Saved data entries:
BEGIN

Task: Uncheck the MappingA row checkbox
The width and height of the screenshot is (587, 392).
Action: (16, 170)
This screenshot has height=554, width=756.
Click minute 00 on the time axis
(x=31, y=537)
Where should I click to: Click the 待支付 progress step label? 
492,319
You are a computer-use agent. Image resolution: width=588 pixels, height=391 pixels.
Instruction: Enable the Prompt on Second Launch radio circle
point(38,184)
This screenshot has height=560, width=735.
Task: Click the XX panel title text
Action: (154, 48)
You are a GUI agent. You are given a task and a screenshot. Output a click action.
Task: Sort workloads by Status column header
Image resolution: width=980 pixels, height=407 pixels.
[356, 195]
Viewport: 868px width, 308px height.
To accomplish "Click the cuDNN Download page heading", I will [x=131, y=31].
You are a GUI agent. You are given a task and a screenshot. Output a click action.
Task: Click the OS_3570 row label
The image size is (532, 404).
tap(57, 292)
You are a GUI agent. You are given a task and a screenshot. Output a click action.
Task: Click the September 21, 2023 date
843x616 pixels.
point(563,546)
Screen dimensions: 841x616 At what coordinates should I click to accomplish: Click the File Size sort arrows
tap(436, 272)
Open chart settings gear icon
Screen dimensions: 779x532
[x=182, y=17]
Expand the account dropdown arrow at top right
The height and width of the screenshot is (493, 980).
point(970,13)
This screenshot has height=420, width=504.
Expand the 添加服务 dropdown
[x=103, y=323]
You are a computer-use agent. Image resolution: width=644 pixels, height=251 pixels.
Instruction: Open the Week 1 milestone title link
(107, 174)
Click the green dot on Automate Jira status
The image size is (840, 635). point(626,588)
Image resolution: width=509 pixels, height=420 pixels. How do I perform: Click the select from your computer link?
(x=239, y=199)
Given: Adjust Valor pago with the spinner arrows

END

- **EXERCISE INSTRUCTIONS**
Reproduce every line of the data exactly as it was written.

- **ANSWER TO THE PROBLEM**
Task: Uncheck the MappingA row checkbox
The width and height of the screenshot is (587, 392).
Action: (16, 170)
This screenshot has height=554, width=756.
Click minute 00 on the time axis
(x=31, y=537)
Where should I click to: Click the 待支付 progress step label? 
492,319
You are a computer-use agent. Image resolution: width=588 pixels, height=391 pixels.
Instruction: Enable the Prompt on Second Launch radio circle
point(38,184)
This screenshot has height=560, width=735.
Task: Click the XX panel title text
Action: (154, 48)
You are a GUI agent. You are given a task and a screenshot. Output a click action.
Task: Sort workloads by Status column header
Image resolution: width=980 pixels, height=407 pixels.
[356, 195]
Viewport: 868px width, 308px height.
To accomplish "Click the cuDNN Download page heading", I will [x=131, y=31].
You are a GUI agent. You are given a task and a screenshot. Output a click action.
Task: Click the OS_3570 row label
The image size is (532, 404).
tap(57, 292)
You are a GUI agent. You are given a task and a screenshot. Output a click action.
Task: Click the September 21, 2023 date
843x616 pixels.
point(563,546)
Screen dimensions: 841x616 At what coordinates should I click to accomplish: Click the File Size sort arrows
tap(436, 272)
Open chart settings gear icon
Screen dimensions: 779x532
[x=182, y=17]
Expand the account dropdown arrow at top right
The height and width of the screenshot is (493, 980).
point(970,13)
This screenshot has height=420, width=504.
Expand the 添加服务 dropdown
[x=103, y=323]
You are a computer-use agent. Image resolution: width=644 pixels, height=251 pixels.
Instruction: Open the Week 1 milestone title link
(107, 174)
Click the green dot on Automate Jira status
The image size is (840, 635). point(626,588)
Image resolution: width=509 pixels, height=420 pixels. How do I perform: Click the select from your computer link?
(x=239, y=199)
Given: Adjust Valor pago with the spinner arrows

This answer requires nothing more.